Il n’existe pas de solution universelle. Avant de négocier les droits de gouvernance, les investisseurs institutionnels et privés doivent évaluer et déterminer leurs objectifs quant à l’investissement en question. Dans le cas où les administrateurs désignés seraient nommés par un actionnaire, tous les administrateurs doivent impérativement se rappeler leur obligation d’agir dans l’intérêt de la société émettrice et non dans celui des actionnaires qui les ont désignés. Bien que cela puisse parfois sembler difficile, il est essentiel d’éviter toute allégation selon laquelle l’administrateur désigné n’aurait pas rempli ses obligations.

[1] Loi canadienne sur les sociétés par actions (LCSA), L.R.C., 1985, ch. C-44, art. 102 (1).

[2] LCSA, note 1 ci-dessus, art. 146 (1).

[3] Une déclaration de l’actionnaire unique peut également présenter des lacunes, car les intérêts de la société mère et celles des filiales en exploitation ne correspondent pas toujours. Voir aussi la note 6 ci-dessous.

[4] LCSA, note 1 ci-dessus, art. 146 (5).

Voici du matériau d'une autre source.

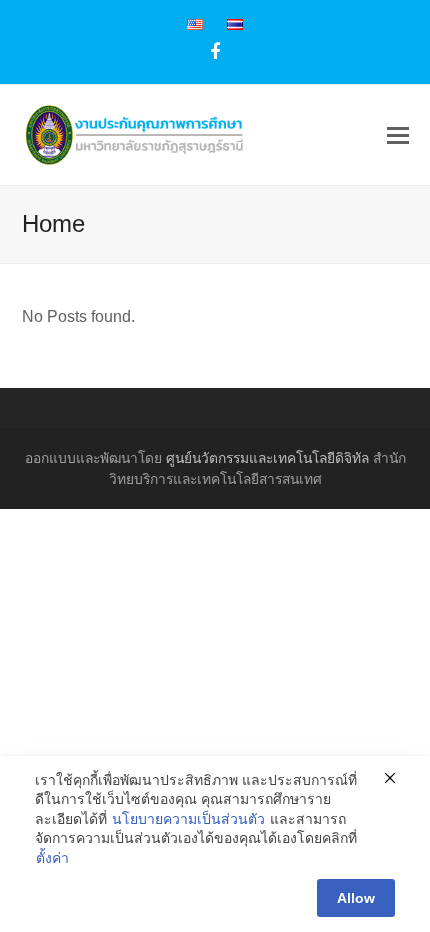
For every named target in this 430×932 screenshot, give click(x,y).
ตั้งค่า (52, 858)
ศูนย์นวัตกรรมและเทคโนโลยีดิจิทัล (267, 458)
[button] (398, 135)
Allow (356, 898)
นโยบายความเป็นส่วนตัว (188, 819)
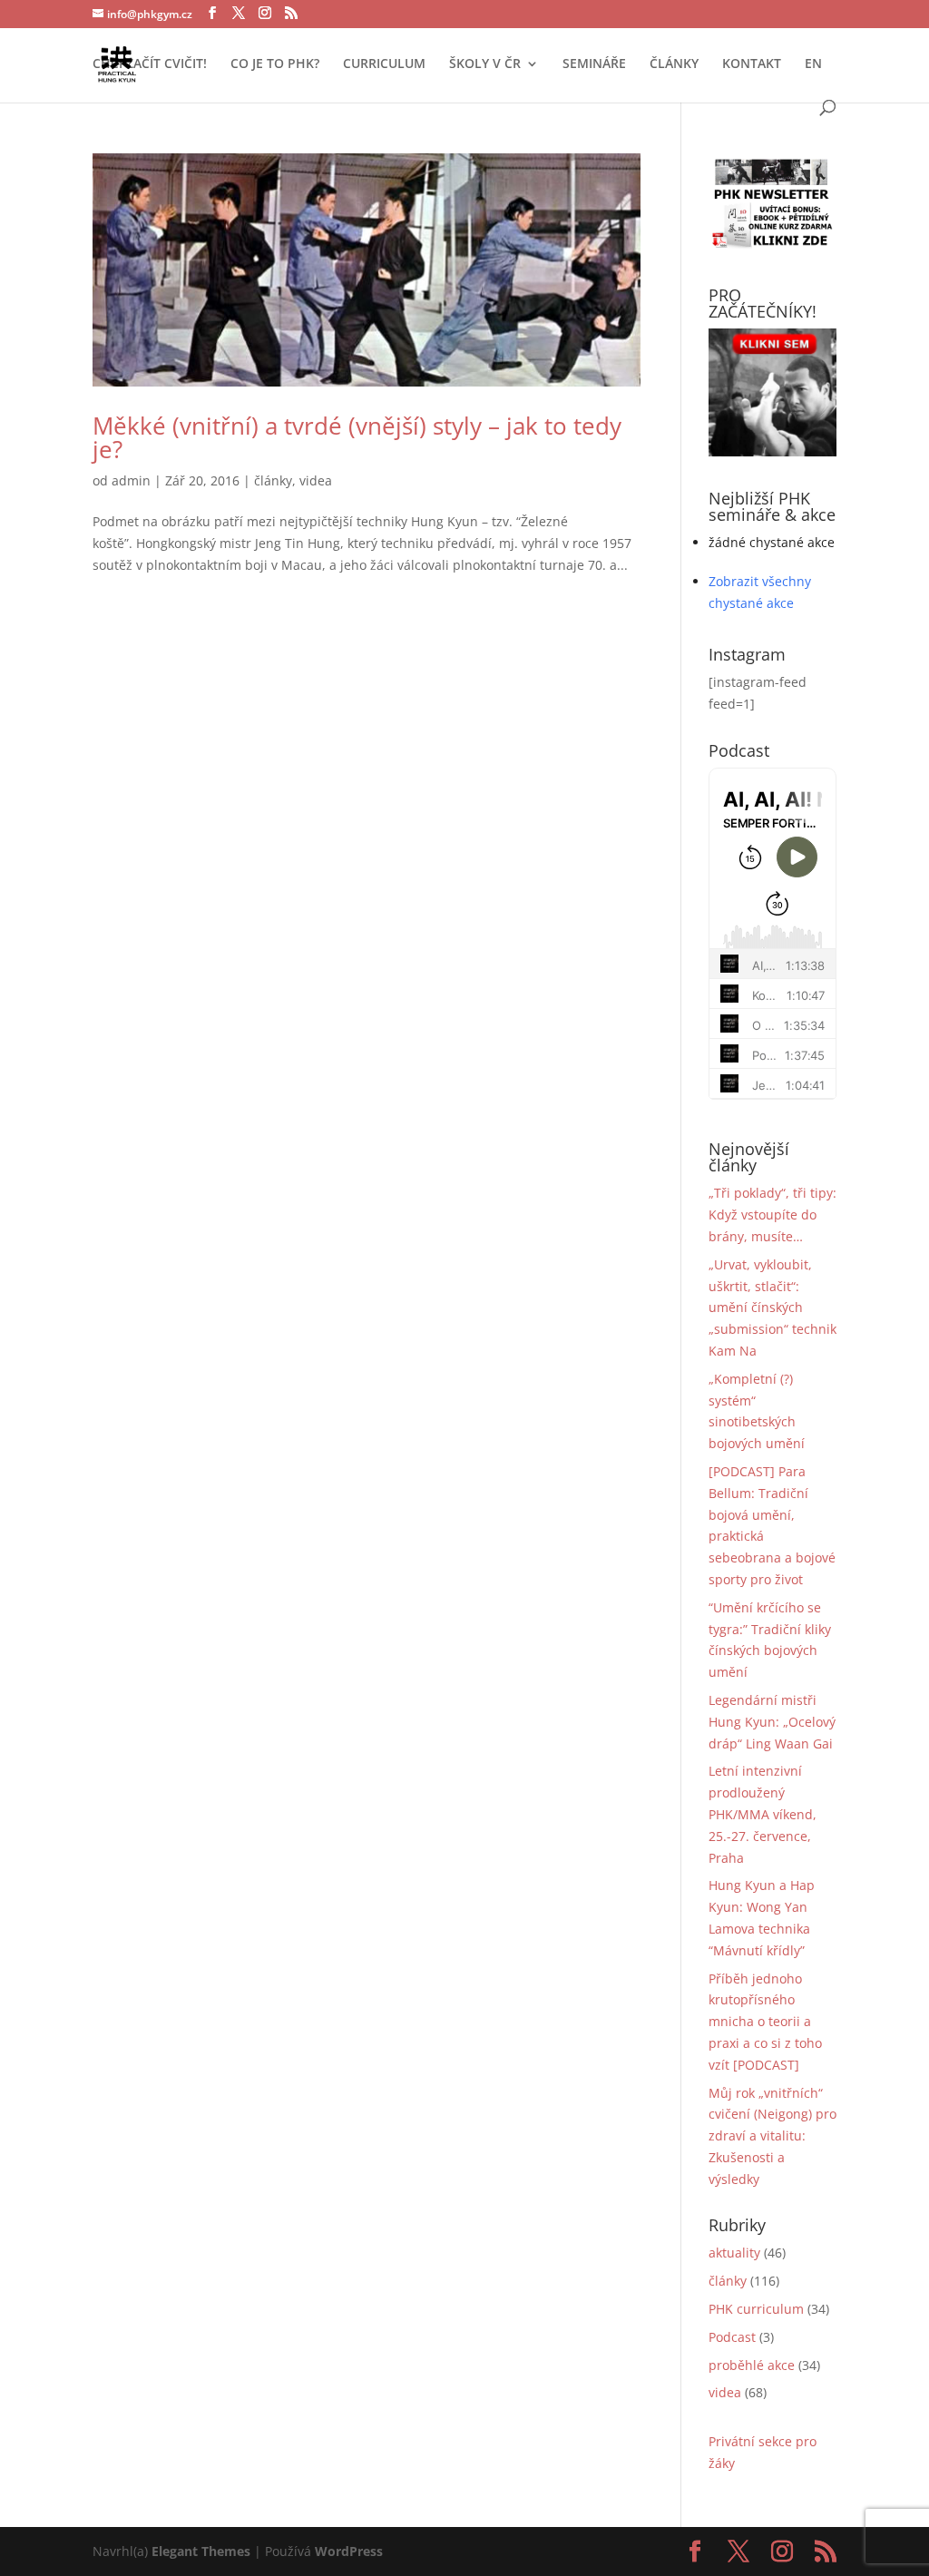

[5] LCSA, note 1 ci-dessus, art. 146 (5).

[6] Cela s’avère tout particulièrement vrai si l’actionnaire en question détient une participation majoritaire dans la société. Se référer à Deluce Holdings c. Air Canada, [1992] 12 O.R. (3d) 131 (Div. Gén.).

[7] Magasins à rayons Peoples inc. (Syndic de) c. Wise, [2004] 3 R.C.S. 461, 2004 CSC 68; BCE Inc. c. Détenteurs de débentures de 1976, [2008] 3 R.C.S. 560, 2008 CSC 69.

[8] 820099 Ontario Inc. c. Harold E. Ballard Ltd, [1991] O.J. NO 266.

[9] Pour autant que cet observateur n’agit pas de facto comme un administrateur.

[10] Boulting et al. c. Association of Cinematograph, Television and Allied Technicians, [1963] 2 Q.B. 606 (C.A.) cité dans Central Bank ofEcuador c. Conticorp SA, [2015] UKPC 11.

[11] Hawkes c. Cuddy, [2009] EWCA Civ 291.

[12] 820099 Ontario Inc. c. Harold E. Ballard Ltd, note Error! Bookmark not defined. ci-dessus; PWA Corp. c. Gemini Group Automated Distribution Systems Inc. (1993) 103 D.L.R. (4e) 609 (C.A. Ont.).

[13] Voir également la LCSA, note 1 ci-dessus, art. 120.